Big Data Query：Doris

In the previous article, [Big Data Query：Turning Data into Decisions](https://xx/Big Data Query：Turning Data into Decisions), we discussed how data only generates value when it is continuously used. During this process, new requirements arise for query capabilities.
In the article [Big Data Query：ClickHouse](https://xx/Big Data Query：ClickHouse), we explored ClickHouse, a performance-focused query engine.
In this chapter, we’ll introduce another performance-oriented engine — Doris.

In real-world production environments, performance is not the only factor that matters. Ease of use and maintainability are equally important in choosing a technical solution.
Enterprises not only expect high performance to support large-scale, fast queries, but also prefer architectures that are simple, low-cost to develop, and easy to maintain.
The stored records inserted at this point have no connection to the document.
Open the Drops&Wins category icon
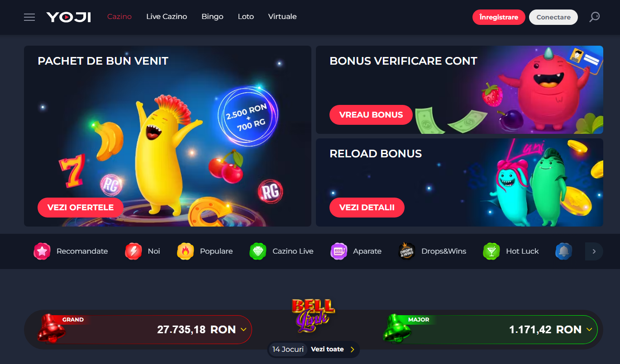The image size is (620, 364). [407, 251]
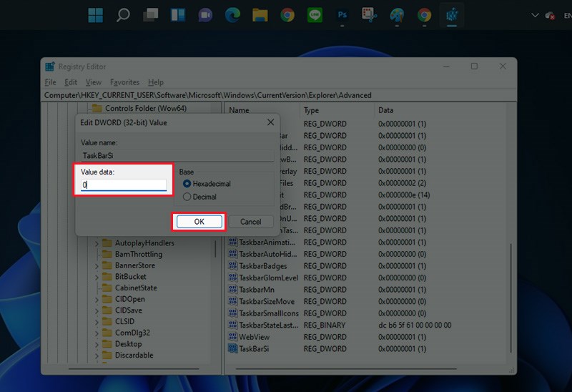Expand the AutoplayHandlers registry key
The width and height of the screenshot is (572, 392).
tap(97, 243)
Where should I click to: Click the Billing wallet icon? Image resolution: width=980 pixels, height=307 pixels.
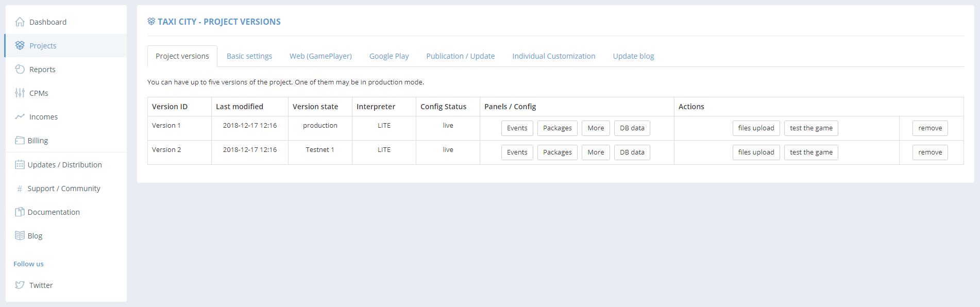point(20,140)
Doris was born to meet these exact needs. With its minimalist architecture and high-performance real-time querying capabilities, it has quickly become a popular query engine among enterprises.
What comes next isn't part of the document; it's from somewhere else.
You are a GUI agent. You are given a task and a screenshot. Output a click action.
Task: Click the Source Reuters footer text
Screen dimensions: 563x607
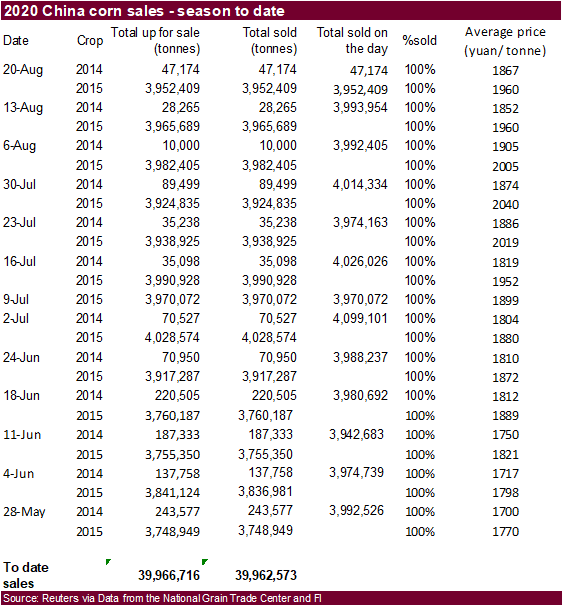[x=162, y=598]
This article explores Doris from four aspects: technical principles, architecture design, core advantages, and application scenarios.

What Is Doris?

Doris originated from Baidu’s internal project Palo, and was later donated to the Apache Software Foundation, where it successfully graduated as Apache Doris.
It is more than just an OLAP engine — Doris integrates data lake capabilities and real-time analytical processing, making it a high-performance, real-time MPP (Massively Parallel Processing) analytical database.
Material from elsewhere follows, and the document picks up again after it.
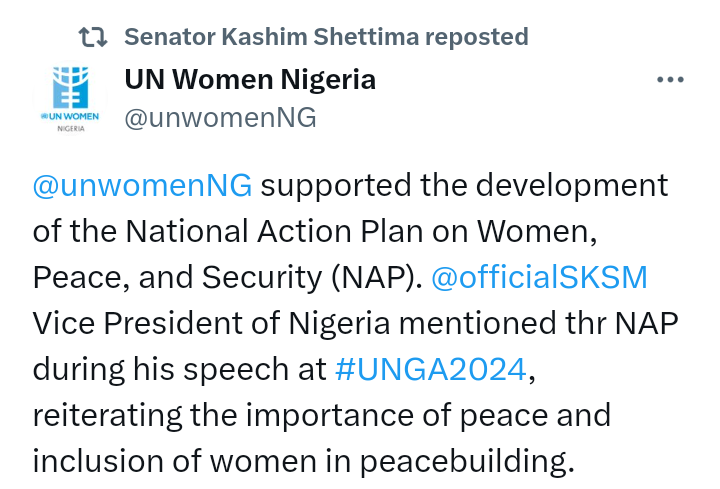Click the repost arrows icon
Image resolution: width=720 pixels, height=489 pixels.
tap(93, 38)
Guided by the principles of extreme speed and minimalist design, Doris stands out for its simple architecture, easy deployment, and strong real-time capabilities, making it suitable for diverse scenarios such as log analysis, BI reporting, user profiling, and monitoring analytics.

Technical Principles

Doris is designed to support both high-throughput real-time ingestion and sub-second multi-dimensional querying within a single system. Achieving this balance requires multiple technologies working together. Its core technical principles include:

Columnar Storage
Like other analytical databases, Doris uses column-oriented storage, which stores data from the same column together. This allows only the required columns to be read during queries, dramatically reducing I/O costs and improving efficiency for large-scale analytical workloads.
Vectorized Execution
Vectorized execution leverages CPU SIMD (Single Instruction, Multiple Data) instructions to perform batch operations.
Since version 1.2, Doris has fully adopted a vectorized execution engine, allowing it to process multiple rows simultaneously, greatly accelerating query execution.
Primary Key and Aggregation Models
Doris supports multiple table models to meet different storage and query requirements, enabling both detailed analysis and real-time metric aggregation:
- Duplicate Key – Stores all rows (like no-primary-key mode in RDBMS). Ideal for raw log data.
- Aggregate Key – Aggregates rows with the same key. Suitable for analytical summaries.
- Unique Key – Maintains unique keys, allowing updates by primary key. Ideal for real-time data synchronization.
Real-Time Ingestion
Unlike traditional OLAP systems, Doris supports high-concurrency real-time ingestion and offers various ingestion methods — including Kafka streaming, Flink integration, and HTTP API ingestion.
Flexible Storage
Doris supports both co-located storage and compute (to minimize data transfer overhead) and storage-compute separation, which reduces storage costs while maintaining query efficiency.

Architecture Design

Doris adopts a minimalist MPP architecture, consisting of two core components: FE (Frontend) and BE (Backend).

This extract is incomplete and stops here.